O documento pede uma decisão provisória. Com isso, busca a “imediata transferência do exercício interino da chefia do Poder Executivo” para o presidente da Alerj.
Entenda a Eleição Contestada na Alerj
Douglas Ruas foi eleito e empossado presidente da Alerj em 17 de abril. A votação, contudo, ocorreu sem concorrentes e sob questionamentos na Justiça.
Ele recebeu 44 votos favoráveis e uma abstenção. No entanto, partidos de oposição boicotaram o pleito. Vinte e cinco deputados de nove partidos não participaram da votação. Além disso, eles afirmaram que pretendem recorrer ao STF.
A principal crítica da oposição é sobre o modelo de votação aberta. Segundo eles, esse formato expõe os parlamentares a pressões.

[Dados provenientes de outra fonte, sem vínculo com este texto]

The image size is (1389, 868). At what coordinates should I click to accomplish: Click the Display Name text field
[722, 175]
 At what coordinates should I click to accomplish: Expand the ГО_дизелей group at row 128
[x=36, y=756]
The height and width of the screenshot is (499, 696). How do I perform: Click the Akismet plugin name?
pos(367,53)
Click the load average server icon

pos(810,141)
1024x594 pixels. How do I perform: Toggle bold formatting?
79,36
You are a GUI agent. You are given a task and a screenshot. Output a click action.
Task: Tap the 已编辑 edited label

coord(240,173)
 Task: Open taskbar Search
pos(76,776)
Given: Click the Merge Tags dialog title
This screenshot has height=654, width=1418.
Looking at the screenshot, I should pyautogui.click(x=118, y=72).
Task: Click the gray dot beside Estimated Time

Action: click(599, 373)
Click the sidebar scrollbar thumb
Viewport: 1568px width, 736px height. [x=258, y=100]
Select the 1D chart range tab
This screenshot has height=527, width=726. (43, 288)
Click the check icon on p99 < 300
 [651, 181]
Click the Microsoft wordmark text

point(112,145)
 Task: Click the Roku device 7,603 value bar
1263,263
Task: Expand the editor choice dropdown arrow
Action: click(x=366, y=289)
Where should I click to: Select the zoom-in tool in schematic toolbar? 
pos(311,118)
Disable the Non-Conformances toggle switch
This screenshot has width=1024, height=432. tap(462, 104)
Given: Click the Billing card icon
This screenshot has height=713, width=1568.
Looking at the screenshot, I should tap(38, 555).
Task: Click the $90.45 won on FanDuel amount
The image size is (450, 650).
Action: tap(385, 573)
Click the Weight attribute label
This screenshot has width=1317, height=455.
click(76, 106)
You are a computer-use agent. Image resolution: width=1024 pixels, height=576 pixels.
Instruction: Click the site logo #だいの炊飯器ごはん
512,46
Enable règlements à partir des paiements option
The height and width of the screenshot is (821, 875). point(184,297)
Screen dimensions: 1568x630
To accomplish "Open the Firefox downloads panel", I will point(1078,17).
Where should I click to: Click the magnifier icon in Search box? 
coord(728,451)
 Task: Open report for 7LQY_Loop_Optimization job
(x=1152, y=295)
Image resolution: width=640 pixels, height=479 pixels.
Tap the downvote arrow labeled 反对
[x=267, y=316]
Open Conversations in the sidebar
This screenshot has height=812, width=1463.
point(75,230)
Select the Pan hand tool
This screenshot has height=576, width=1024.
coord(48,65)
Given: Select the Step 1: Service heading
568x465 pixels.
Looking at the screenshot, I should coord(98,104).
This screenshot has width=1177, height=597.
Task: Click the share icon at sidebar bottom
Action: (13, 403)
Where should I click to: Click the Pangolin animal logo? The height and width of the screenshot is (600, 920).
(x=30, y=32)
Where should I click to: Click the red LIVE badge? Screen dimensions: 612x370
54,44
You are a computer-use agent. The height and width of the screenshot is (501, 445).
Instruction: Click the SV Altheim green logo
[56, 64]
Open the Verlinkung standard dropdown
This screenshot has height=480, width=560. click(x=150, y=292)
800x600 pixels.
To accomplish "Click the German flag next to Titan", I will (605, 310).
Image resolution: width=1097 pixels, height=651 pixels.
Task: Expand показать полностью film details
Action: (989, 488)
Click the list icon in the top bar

Um deputado que havia se colocado na disputa, Vitor Junior (PDT), retirou sua candidatura em protesto contra essa forma de votação.
A Crise Política no Rio de Janeiro
A disputa pela presidência da Alerj acontece em meio a uma crise institucional grave no estado. Antes disso, o mandato do então presidente da Casa, Rodrigo Bacellar, foi cassado.
O ex-governador Cláudio Castro (PL) também renunciou. Ele fez isso às vésperas de ser cassado e, por isso, ficou inelegível por oito anos. Com a dupla vacância no Executivo, o STF passou a analisar como escolher o novo governador. A Corte discute se a eleição deve ser direta ou indireta.
Enquanto essa definição não chega, o STF determinou, por meio de uma decisão provisória, que o comando do estado ficasse com o presidente do Tribunal de Justiça do Rio, desembargador Ricardo Couto. A decisão sobre o pedido de Douglas Ruas ainda não foi tomada pelo STF.